Gov. Martinez' policies require foreign nationals with driver's licenses to prove their residency.
When Lynn Pickard agreed to help a man get an appointment for a new driver's license at the state Motor Vehicle Division, she thought it would be as simple as making a phone call or visiting a website.
A volunteer with Los Amigos del Parque, Pickard serves breakfast to the day laborers who wait for work outside the state Department of Workforce Solutions by De Vargas Park. One of the laborers asked for Pickard's help, saying that, when he tried to call the MVD hotline to make an appointment, he kept getting a busy signal.
The same thing happened when Pickard tried to call the hotline, so she went to the MVD website. She found that the system wouldn't allow her to make an appointment, indicating that there were none open for the next 60 days and that dates after that were too distant for scheduling. Pickard tried again at the stroke of midnight, thinking she could get the very first appointment that became available, then at various times in the middle of the night. She was finally able to schedule an appointment for mid-September, after several days of experimentation and calls to MVD higher-ups.
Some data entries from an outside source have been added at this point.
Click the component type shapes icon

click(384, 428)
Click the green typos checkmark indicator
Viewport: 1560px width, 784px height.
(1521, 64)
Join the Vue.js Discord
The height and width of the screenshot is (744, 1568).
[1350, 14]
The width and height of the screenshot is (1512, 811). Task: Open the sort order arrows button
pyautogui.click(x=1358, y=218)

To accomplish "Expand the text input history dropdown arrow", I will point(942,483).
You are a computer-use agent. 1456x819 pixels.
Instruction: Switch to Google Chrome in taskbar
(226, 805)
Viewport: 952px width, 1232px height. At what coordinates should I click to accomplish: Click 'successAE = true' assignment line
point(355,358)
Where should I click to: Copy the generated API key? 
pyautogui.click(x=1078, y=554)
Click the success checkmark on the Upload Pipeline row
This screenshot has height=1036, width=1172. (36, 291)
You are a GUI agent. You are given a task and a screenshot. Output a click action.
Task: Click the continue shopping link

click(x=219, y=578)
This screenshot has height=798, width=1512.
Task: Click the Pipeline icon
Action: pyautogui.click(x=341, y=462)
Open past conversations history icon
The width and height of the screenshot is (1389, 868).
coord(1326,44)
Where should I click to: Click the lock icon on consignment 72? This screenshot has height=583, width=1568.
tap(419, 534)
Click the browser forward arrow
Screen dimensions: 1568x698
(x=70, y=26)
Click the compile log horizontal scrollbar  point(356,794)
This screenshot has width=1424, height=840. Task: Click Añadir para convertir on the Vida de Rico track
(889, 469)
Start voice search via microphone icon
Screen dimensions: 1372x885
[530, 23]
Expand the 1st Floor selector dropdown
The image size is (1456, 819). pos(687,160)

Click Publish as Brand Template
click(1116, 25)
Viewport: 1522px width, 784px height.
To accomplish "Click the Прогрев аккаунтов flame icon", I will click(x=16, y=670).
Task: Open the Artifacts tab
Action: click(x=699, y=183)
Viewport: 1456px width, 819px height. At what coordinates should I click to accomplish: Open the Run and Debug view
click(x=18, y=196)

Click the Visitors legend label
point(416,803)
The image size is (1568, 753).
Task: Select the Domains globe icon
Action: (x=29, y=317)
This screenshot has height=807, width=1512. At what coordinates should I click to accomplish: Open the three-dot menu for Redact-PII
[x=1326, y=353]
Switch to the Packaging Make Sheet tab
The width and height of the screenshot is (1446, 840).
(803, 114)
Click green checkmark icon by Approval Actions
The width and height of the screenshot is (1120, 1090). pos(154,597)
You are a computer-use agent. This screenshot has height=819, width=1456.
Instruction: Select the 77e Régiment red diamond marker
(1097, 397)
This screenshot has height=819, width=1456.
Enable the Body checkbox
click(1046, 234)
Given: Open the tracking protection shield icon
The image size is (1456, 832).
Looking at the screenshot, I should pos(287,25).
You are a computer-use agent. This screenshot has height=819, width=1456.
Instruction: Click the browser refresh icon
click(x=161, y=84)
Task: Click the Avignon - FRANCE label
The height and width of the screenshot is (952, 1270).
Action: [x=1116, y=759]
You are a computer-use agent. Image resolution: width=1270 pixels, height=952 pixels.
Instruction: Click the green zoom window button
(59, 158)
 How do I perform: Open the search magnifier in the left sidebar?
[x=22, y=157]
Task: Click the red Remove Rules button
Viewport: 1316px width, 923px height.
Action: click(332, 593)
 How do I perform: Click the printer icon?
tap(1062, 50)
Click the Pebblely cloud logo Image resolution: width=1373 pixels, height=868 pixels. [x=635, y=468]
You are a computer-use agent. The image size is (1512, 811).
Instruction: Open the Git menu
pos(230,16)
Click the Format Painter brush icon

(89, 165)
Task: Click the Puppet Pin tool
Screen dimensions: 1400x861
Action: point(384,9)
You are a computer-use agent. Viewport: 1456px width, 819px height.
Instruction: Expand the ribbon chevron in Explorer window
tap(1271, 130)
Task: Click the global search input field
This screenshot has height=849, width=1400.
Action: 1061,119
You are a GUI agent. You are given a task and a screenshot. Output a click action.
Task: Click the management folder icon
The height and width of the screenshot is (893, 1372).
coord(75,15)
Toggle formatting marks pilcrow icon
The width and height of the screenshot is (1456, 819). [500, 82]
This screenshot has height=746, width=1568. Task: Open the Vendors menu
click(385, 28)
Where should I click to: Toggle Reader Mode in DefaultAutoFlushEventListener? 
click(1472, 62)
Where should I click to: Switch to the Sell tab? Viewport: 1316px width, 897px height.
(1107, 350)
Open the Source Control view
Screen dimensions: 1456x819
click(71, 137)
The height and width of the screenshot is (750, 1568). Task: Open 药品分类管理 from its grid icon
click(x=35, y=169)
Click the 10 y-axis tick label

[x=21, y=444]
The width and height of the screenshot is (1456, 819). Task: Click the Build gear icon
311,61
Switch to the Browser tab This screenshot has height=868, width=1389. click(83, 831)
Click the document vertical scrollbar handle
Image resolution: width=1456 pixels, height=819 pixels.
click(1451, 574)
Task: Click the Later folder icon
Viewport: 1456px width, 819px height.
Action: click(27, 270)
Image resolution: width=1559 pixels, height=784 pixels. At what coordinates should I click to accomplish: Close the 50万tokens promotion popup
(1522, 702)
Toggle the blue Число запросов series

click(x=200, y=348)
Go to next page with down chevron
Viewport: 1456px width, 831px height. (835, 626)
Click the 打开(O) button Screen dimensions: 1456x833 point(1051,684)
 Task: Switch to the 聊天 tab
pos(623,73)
"Either the [Gov. Susana Martinez] administration is making it deliberately impossible for people to make appointments or it's a case of bureaucratic indifference," Pickard says. "The system is messed up, and they're not fixing it."
Even before she took office, Martinez had voiced her opposition to the state's policy allowing foreign nationals to get driver's licenses. After legislators couldn't agree on a bill that would revoke that privilege in the regular legislative session earlier this year, Martinez said she will try to tackle the issue again during a special redistricting session in September. In late July, her administration began mailing letters to 10,000 foreign nationals with New Mexico driver's licenses, requiring them to bring proof of state residency to Albuquerque or Las Cruces for verification. The initiative is intended to discover whether a widespread problem exists with fraudulently obtained driver's licenses.
In New Mexico, foreign nationals, unlike US citizens, can't simply walk into the MVD for a new license, but must make an appointment.
SU Mahesh, a spokesman for the state Taxation and Revenue Department, which oversees the MVD, says there's a simple reason why foreign nationals are having so much trouble making appointments for first-time driver's licenses: Statewide, all appointments for the next 60 days are full, and they can't be booked further in advance than that.
The appointment-only policy was implemented in July 2010, Mahesh says. "[Issuing driver's licenses to foreign nationals] was taking too much time in our field offices, and it was affecting our operations," Mahesh says. "We wanted to streamline the process."
There are typically 150 appointment slots statewide per day. While Mahesh says the MVD is still processing 80-120 applications for new licenses per day, he didn't provide a figure for how many of those are for foreign nationals.
"This is not denying any licenses to foreign nationals," Mahesh says.
But American Civil Liberties Union of New Mexico Executive Director Peter Simonson says both the residency verification initiative and any special obstacles foreign nationals face in trying to get driver's licenses raise the same question: whether foreign nationals are being denied their constitutional right to equal protection and nondiscrimination.
"If those people, based on the fact that they appear to be foreign, are being forced to jump through hoops that people who do not appear to be foreign don't have to deal with, then the state is running a great risk of violating equal protection and opening itself to civil rights litigation," Simonson says.
A spokesman for Martinez didn't provide a comment before press time.
A key question that remains, Simonson says, is whether there is sufficient evidence suggesting foreign nationals are substantially more likely than US citizens to try to fraudulently obtain a driver's license. Marcela Diaz, president of the immigration reform group Somos un Pueblo Unido, says Martinez won't find the proof of widespread driver's license fraud that could buttress her anti-immigrant policies.
"I think she's overreaching on this program and is pretty transparent about her obsession with driver's licenses," Diaz says, "and her willingness to single out and discriminate against people who followed the law."